CD3+ WT31− peripheral T lymphocytes lack T44 (CD28), a surface molecule involved in activation of T cells bearing the α/β heterodimer

Abstract

We have applied two-color fluorescence cytofluorometric techniques to the analysis of the distribution of T44 and CD3 antigens in peripheral blood human lymphoctes. While most CD3⁺ cells co-expressed T44 antigen, a small distinct subset was CD3⁺ T44⁻ (2–10% of CD3⁺ cells). This cell subset also did not react with the WT31 monoclonal antibody (mAb), specific for an α/β framework determinant of the T cell receptor (TCR). Lack of T44 antigen expression was also observed in purified CD3⁺ WT31⁻ polyclonal populations that had been cultured in medium containing interleukin 2 (IL2) and as well as >30 clones expressing the CD3⁺4⁻8⁻WT31⁻ surface phenotype.
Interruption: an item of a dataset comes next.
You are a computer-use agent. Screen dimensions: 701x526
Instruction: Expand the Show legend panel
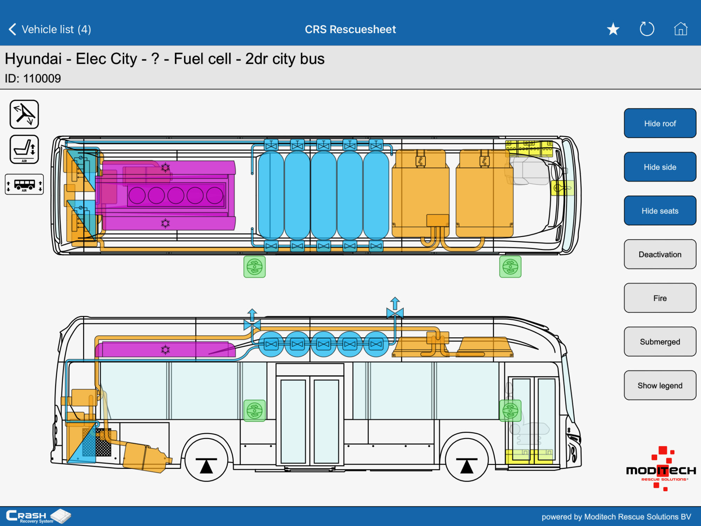660,385
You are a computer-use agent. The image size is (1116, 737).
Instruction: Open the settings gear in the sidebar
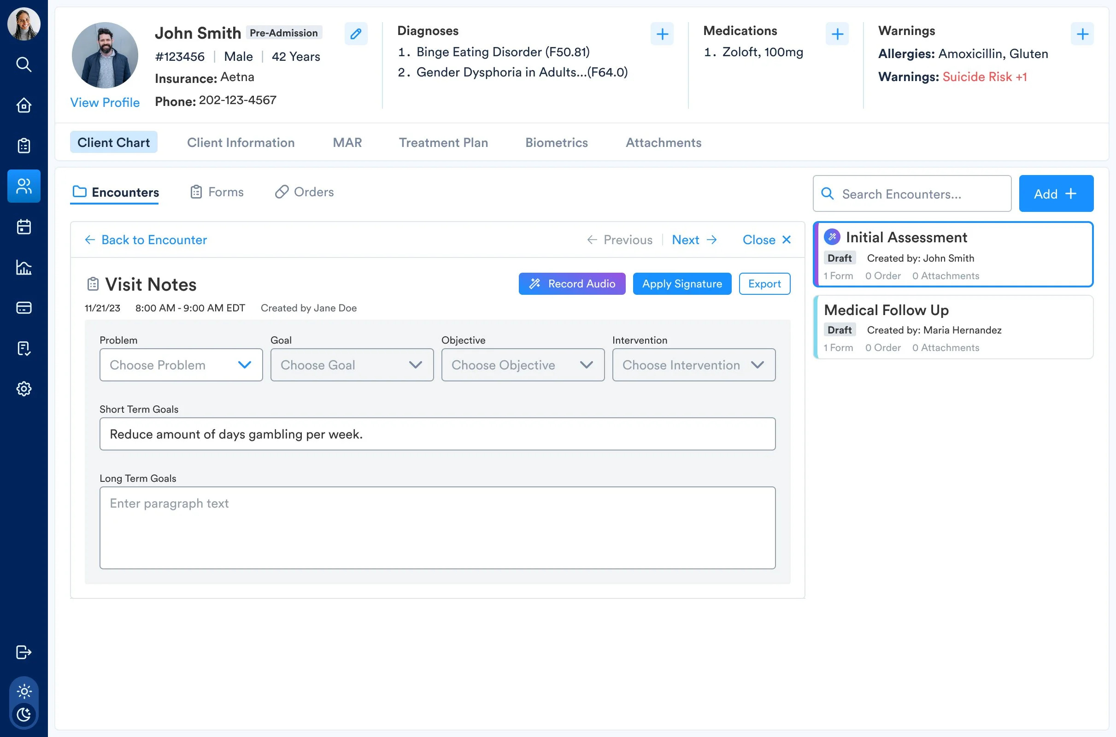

Immunoprecipitation experiments confirmed that expression of T44 molecules was confined to CD3⁺ WT31⁺ peripheral blood T cells. While conventional CD3⁺ WT31⁺ cells produced IL2 in response to mAb directed to CD2, CD3 or T44 surface molecules, CD3⁺ WT31⁻ cells did not respond to anti-T44 mAb but released IL2 following stimulation with anti-CD2 or anti-CD3 mAb. Therefore, assuming that anti-T44 mimicks the effect of a still undefined natural ligand our data suggest that T cells expressing the γ-gene surface product may be signalled by stimuli which differ, at least in part, from those acting on CD3⁺ WT31⁺ T lymphocytes.